I'm trying to get my head around the convertValue method of Jackson. Initially I thought it would be somewhat equivalent to the Gson#fromJson method but this doesn't seem to be the case.
Here's the problem:
// Map<String, Object> map = ...
ObjectMapper mapper = new ObjectMapper();
MyPojo pojo = mapper.convertValue(map.get(key), MyPojo.class);
for (Map.Entry<String, Object> m : map.entrySet()) {
System.out.println("k=" + m.getKey() + " v=" + m.getValue());
}
pojo.name = "Banana";
for (Map.Entry<String, Object> m : map.entrySet()) {
System.out.println("k=" + m.getKey() + " v=" + m.getValue());
}
Output
k=66e8c013 v=MyPojo{name='Apple'}
k=66e8c013 v=MyPojo{name='Banana'}
Note: Code and output has been stripped down to the relevant part
So, if I modify my pojo object, it's also getting changed in the original Map.

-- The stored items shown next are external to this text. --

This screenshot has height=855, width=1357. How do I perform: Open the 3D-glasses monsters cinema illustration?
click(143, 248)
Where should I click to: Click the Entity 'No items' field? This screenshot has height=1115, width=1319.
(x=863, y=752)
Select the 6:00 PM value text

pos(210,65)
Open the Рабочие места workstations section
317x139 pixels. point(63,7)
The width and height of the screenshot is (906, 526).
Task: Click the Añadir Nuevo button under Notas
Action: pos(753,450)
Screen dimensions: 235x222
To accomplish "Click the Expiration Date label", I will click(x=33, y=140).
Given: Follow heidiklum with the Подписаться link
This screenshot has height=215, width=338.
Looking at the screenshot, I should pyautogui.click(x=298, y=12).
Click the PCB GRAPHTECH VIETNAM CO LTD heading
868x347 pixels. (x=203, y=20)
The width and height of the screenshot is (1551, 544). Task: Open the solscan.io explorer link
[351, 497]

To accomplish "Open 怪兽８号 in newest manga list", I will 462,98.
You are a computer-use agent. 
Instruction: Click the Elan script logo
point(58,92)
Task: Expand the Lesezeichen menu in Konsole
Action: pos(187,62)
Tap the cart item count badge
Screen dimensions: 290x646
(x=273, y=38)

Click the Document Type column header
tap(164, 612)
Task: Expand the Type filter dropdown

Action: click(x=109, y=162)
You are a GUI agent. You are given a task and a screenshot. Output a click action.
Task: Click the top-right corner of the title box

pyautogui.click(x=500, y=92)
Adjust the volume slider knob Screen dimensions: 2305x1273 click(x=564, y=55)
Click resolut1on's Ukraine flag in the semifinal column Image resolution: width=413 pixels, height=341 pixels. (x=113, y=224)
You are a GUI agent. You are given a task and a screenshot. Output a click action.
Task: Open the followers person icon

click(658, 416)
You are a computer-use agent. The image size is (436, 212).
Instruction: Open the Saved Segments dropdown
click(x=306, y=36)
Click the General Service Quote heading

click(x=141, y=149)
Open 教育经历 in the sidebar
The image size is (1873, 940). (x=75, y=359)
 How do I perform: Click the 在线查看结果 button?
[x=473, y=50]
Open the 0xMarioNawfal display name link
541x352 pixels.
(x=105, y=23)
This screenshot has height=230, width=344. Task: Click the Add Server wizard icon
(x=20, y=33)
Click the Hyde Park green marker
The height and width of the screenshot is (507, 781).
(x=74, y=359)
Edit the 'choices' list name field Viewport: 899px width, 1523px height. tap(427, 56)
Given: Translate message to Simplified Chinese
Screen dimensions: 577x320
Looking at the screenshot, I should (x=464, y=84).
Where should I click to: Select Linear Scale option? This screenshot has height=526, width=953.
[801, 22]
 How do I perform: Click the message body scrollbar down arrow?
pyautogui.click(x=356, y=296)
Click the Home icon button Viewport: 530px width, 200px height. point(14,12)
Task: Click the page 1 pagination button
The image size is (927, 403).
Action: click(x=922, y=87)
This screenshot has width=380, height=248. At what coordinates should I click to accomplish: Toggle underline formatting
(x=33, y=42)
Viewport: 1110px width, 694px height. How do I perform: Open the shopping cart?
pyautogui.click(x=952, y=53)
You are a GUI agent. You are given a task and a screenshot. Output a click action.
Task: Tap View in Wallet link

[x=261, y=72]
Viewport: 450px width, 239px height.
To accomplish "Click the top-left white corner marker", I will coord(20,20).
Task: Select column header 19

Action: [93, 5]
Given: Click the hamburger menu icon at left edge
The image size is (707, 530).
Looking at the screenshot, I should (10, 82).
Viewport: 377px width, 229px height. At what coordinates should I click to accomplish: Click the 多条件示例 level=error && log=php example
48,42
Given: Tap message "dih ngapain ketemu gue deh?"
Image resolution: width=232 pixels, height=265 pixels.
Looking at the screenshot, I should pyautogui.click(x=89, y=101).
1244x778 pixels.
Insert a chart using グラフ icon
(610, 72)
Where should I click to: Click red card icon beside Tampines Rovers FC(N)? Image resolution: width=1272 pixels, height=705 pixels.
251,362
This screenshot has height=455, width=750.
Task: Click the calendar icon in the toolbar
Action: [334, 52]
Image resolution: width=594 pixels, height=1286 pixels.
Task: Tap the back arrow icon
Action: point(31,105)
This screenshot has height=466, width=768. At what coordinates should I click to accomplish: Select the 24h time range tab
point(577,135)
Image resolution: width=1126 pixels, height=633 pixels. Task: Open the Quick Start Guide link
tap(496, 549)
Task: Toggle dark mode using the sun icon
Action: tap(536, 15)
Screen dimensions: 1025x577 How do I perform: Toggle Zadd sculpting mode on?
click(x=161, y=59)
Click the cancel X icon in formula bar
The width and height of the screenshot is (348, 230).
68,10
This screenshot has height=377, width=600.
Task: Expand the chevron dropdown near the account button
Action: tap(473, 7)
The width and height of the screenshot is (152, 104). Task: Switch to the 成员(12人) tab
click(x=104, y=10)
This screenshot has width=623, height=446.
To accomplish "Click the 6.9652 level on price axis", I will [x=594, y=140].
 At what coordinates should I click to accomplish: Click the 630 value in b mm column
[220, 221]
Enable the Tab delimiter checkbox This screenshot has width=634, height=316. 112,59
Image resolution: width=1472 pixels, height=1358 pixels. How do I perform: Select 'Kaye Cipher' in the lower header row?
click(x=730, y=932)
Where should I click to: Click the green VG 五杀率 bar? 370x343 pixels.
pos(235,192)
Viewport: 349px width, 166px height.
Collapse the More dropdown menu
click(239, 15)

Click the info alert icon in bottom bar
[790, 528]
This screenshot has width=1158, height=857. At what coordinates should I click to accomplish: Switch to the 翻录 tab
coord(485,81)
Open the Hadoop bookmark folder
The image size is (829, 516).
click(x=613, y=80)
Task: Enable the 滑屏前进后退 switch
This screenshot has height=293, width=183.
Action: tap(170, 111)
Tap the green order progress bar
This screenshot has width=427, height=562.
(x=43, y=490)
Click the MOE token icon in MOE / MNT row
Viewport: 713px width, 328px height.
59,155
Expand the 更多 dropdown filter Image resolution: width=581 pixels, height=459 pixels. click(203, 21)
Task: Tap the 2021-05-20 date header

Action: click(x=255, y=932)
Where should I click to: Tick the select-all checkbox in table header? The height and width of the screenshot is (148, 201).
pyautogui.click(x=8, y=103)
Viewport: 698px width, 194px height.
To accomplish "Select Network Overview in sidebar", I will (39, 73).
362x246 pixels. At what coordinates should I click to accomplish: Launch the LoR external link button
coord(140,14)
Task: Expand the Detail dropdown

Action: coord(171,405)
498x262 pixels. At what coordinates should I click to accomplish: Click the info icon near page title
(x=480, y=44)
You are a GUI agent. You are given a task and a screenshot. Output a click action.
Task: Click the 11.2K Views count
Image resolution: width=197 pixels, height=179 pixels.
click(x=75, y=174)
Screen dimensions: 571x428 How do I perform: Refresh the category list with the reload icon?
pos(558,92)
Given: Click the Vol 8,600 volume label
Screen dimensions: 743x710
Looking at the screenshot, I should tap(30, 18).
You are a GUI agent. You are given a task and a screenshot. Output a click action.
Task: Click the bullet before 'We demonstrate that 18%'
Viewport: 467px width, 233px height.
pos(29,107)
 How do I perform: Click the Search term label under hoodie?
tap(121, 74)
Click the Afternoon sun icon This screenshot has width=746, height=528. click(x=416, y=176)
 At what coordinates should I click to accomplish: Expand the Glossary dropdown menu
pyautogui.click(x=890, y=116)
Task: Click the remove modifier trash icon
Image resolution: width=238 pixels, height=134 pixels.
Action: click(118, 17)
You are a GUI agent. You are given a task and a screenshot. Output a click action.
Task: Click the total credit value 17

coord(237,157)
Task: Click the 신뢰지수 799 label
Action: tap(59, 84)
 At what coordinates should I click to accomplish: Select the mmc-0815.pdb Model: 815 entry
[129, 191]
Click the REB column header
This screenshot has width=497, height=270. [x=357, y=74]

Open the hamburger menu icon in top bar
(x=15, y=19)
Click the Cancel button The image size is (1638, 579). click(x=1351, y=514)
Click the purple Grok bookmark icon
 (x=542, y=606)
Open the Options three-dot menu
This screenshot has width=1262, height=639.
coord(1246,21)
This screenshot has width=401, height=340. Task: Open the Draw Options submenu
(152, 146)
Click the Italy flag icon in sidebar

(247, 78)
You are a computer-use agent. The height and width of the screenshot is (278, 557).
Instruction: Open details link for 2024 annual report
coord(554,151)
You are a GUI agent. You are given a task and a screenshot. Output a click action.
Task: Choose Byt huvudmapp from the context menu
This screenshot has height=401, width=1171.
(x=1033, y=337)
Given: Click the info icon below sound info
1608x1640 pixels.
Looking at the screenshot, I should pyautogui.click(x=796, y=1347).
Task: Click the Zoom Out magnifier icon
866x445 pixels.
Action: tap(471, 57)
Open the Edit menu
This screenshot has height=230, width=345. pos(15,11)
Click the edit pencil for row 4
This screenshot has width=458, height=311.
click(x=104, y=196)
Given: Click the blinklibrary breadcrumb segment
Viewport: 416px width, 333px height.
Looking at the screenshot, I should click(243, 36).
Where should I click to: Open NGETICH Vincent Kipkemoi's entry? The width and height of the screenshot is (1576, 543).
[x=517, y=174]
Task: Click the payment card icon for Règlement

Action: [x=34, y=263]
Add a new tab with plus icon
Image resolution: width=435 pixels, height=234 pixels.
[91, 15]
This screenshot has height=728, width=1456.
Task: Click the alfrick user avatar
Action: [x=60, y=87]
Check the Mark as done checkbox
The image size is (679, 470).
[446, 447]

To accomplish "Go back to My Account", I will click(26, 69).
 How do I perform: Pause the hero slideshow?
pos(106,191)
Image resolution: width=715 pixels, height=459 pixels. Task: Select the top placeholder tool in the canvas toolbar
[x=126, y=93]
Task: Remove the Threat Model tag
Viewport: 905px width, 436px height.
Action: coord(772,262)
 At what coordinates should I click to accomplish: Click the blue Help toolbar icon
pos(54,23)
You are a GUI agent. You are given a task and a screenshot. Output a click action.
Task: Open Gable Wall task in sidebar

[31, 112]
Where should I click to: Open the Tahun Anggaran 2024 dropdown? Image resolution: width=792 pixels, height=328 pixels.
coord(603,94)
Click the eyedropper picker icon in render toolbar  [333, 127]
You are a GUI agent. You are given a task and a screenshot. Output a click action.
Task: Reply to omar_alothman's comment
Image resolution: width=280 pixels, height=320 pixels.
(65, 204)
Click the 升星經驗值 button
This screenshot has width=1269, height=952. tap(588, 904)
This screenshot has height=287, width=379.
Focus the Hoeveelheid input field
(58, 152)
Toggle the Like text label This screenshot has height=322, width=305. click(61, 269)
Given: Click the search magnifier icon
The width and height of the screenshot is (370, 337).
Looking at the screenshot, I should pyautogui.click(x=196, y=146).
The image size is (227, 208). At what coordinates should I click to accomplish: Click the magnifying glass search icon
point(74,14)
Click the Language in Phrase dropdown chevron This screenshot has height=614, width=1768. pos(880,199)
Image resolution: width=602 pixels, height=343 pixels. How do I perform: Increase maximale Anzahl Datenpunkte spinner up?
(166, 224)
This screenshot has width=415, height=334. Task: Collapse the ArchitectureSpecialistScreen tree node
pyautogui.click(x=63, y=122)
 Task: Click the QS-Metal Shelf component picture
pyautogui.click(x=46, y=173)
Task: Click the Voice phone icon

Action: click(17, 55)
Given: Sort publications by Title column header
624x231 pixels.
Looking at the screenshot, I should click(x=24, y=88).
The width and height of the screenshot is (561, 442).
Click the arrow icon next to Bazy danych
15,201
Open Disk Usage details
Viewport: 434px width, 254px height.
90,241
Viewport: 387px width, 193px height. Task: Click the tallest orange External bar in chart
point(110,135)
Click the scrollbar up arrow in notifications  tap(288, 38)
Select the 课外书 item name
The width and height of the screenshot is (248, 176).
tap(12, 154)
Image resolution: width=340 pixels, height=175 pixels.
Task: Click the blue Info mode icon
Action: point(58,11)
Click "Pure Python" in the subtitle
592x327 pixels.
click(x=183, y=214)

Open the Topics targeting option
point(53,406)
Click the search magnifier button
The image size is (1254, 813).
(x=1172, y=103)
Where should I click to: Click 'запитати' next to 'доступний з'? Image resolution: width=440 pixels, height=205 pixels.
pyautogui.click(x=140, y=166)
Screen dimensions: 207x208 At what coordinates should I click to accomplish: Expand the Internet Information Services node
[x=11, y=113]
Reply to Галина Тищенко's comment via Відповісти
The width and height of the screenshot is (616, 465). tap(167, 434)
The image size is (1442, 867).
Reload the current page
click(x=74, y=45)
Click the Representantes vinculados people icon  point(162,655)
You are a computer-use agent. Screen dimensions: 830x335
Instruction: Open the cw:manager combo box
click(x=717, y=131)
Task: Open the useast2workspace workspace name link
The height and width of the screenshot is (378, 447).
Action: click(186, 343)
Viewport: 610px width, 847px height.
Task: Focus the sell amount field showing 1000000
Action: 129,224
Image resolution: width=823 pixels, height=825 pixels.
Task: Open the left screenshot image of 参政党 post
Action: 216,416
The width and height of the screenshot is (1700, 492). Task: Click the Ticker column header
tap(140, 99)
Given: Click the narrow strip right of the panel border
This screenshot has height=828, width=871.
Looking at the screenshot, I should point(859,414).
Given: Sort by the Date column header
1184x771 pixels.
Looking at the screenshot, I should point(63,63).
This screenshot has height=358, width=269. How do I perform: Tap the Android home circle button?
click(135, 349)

For me it seems like Jackson doesn't call "new MyPojo()" internally and set the values for each found variable afterwards.
What can I do to prevent this? Is there an alternative method? Do I need to create a copy constructor in order to get a truly new object without references to the values in the Map?
Additionally it would be cool if someone could tell me what convertValue actually does.